What the task requires: Copy out, word for word, the part of the listing that opens with the line containing "coordinates (1603, 110)." and closes with the line containing "center [914, 420].", including both of those lines. Give only these lines.

The records:
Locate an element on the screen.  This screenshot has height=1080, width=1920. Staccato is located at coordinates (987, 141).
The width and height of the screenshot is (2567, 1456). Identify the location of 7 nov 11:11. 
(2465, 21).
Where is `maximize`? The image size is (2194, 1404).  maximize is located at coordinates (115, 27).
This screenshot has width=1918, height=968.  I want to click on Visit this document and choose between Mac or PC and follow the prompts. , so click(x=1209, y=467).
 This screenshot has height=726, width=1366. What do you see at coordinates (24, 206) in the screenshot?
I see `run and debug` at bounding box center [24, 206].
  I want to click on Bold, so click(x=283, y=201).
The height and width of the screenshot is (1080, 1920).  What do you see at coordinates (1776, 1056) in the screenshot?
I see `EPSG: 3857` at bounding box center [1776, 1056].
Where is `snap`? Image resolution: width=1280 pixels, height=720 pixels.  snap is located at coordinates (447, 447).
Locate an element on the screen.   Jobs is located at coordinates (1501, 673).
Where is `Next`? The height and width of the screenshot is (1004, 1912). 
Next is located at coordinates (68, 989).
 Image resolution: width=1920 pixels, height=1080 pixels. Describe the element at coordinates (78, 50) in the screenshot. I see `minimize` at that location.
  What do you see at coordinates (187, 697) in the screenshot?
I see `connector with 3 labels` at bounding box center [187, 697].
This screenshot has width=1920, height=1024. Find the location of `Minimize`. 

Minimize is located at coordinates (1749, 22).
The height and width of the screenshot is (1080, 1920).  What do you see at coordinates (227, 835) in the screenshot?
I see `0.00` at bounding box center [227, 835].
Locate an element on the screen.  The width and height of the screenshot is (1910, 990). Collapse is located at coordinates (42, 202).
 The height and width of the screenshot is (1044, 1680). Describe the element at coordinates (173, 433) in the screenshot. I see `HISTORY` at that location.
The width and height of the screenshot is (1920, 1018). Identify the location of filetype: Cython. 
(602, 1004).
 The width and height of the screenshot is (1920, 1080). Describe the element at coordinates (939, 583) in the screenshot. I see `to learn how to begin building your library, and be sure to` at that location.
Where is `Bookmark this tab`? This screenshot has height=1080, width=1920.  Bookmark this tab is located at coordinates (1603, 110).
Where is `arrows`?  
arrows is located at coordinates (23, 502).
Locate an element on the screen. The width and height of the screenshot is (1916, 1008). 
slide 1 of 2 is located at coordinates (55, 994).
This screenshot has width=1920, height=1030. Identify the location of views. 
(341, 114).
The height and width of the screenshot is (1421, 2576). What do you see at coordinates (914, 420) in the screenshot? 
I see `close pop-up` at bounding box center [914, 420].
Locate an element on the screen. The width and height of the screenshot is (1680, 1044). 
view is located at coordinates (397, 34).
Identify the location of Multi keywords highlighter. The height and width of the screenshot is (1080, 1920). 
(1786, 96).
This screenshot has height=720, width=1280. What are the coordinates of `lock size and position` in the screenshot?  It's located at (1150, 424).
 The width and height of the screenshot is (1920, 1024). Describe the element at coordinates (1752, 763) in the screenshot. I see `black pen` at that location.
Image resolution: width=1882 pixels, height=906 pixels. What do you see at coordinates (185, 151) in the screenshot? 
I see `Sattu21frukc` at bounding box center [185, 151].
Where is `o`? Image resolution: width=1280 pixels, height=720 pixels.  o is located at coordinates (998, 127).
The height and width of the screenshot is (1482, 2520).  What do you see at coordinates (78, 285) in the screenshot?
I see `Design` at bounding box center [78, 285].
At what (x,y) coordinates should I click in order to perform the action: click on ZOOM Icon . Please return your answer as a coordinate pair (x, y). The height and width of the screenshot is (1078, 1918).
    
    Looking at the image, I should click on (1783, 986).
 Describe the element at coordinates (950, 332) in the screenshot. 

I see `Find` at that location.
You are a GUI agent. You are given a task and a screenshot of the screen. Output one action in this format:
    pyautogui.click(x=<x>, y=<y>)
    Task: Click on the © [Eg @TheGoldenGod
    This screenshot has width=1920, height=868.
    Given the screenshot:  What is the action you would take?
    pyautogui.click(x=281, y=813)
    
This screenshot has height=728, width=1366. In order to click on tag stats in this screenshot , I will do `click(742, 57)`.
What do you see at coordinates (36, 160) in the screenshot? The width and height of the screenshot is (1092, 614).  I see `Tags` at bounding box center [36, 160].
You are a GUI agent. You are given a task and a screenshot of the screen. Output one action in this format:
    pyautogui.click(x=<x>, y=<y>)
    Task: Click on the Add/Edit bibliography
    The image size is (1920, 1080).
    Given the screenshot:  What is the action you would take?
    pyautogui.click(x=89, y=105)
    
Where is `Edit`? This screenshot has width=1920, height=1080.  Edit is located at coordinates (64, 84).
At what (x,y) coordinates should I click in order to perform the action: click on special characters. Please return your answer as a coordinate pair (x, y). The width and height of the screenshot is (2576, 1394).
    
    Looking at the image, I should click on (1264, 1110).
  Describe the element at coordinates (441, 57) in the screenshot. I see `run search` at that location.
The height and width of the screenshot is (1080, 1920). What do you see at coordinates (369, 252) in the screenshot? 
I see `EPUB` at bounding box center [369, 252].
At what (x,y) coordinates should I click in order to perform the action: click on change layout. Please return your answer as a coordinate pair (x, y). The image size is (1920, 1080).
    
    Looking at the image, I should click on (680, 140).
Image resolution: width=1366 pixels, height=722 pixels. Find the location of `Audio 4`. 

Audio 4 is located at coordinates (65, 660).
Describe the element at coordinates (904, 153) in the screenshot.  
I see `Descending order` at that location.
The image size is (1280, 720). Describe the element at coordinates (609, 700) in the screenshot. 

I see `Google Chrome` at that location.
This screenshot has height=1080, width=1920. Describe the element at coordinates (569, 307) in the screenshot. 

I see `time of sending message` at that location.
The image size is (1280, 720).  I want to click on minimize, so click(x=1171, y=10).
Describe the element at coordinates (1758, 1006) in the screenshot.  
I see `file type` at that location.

Worked solution:
Where is `Bookmark this tab`? This screenshot has height=1080, width=1920.  Bookmark this tab is located at coordinates (1603, 110).
Where is `arrows`?  
arrows is located at coordinates (23, 502).
Locate an element on the screen. The width and height of the screenshot is (1916, 1008). 
slide 1 of 2 is located at coordinates (55, 994).
This screenshot has width=1920, height=1030. Identify the location of views. 
(341, 114).
The height and width of the screenshot is (1421, 2576). What do you see at coordinates (914, 420) in the screenshot? 
I see `close pop-up` at bounding box center [914, 420].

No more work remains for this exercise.